=== EXERCISE OBJECTIVE ===
Rewrite every one of the items below with each "Screen dimensions" changed to "Display size", leaving all other text unchanged.

=== Items from a data source ===
+++
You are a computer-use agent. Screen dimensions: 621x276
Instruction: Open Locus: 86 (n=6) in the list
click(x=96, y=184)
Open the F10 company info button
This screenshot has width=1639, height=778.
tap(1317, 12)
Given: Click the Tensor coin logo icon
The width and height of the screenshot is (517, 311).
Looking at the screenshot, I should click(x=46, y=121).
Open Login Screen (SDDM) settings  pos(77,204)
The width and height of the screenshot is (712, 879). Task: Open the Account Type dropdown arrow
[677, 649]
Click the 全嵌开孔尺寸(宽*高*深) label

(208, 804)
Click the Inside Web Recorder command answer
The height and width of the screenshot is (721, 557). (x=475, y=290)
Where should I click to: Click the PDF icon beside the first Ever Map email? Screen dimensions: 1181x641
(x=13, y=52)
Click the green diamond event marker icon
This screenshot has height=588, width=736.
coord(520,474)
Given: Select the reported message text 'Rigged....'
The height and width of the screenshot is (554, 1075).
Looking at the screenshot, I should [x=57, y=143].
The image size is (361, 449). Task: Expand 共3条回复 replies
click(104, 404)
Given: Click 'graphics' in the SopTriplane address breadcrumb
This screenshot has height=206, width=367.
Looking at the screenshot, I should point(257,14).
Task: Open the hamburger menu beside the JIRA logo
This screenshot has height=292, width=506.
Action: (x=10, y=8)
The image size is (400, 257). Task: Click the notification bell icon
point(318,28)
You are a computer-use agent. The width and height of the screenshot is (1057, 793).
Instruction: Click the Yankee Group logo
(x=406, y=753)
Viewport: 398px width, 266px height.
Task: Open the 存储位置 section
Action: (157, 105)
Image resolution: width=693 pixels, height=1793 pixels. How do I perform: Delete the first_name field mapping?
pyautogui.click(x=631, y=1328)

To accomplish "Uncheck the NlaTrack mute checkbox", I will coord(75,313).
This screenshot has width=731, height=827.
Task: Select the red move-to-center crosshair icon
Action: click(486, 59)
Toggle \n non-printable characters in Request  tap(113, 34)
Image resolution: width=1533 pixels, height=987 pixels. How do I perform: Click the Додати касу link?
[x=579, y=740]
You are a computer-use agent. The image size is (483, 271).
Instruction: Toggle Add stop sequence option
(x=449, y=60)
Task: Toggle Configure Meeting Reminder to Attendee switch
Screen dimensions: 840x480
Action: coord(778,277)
+++
=== CORRECT ANSWER ===
You are a computer-use agent. Display size: 621x276
Instruction: Open Locus: 86 (n=6) in the list
click(x=96, y=184)
Open the F10 company info button
This screenshot has width=1639, height=778.
tap(1317, 12)
Given: Click the Tensor coin logo icon
The width and height of the screenshot is (517, 311).
Looking at the screenshot, I should click(x=46, y=121).
Open Login Screen (SDDM) settings  pos(77,204)
The width and height of the screenshot is (712, 879). Task: Open the Account Type dropdown arrow
[677, 649]
Click the 全嵌开孔尺寸(宽*高*深) label

(208, 804)
Click the Inside Web Recorder command answer
The height and width of the screenshot is (721, 557). (x=475, y=290)
Where should I click to: Click the PDF icon beside the first Ever Map email? Display size: 1181x641
(x=13, y=52)
Click the green diamond event marker icon
This screenshot has height=588, width=736.
coord(520,474)
Given: Select the reported message text 'Rigged....'
The height and width of the screenshot is (554, 1075).
Looking at the screenshot, I should [x=57, y=143].
The image size is (361, 449). Task: Expand 共3条回复 replies
click(104, 404)
Given: Click 'graphics' in the SopTriplane address breadcrumb
This screenshot has height=206, width=367.
Looking at the screenshot, I should point(257,14).
Task: Open the hamburger menu beside the JIRA logo
This screenshot has height=292, width=506.
Action: (x=10, y=8)
The image size is (400, 257). Task: Click the notification bell icon
point(318,28)
You are a computer-use agent. The width and height of the screenshot is (1057, 793).
Instruction: Click the Yankee Group logo
(x=406, y=753)
Viewport: 398px width, 266px height.
Task: Open the 存储位置 section
Action: (157, 105)
Image resolution: width=693 pixels, height=1793 pixels. How do I perform: Delete the first_name field mapping?
pyautogui.click(x=631, y=1328)

To accomplish "Uncheck the NlaTrack mute checkbox", I will coord(75,313).
This screenshot has width=731, height=827.
Task: Select the red move-to-center crosshair icon
Action: click(486, 59)
Toggle \n non-printable characters in Request  tap(113, 34)
Image resolution: width=1533 pixels, height=987 pixels. How do I perform: Click the Додати касу link?
[x=579, y=740]
You are a computer-use agent. The image size is (483, 271).
Instruction: Toggle Add stop sequence option
(x=449, y=60)
Task: Toggle Configure Meeting Reminder to Attendee switch
Display size: 840x480
Action: coord(778,277)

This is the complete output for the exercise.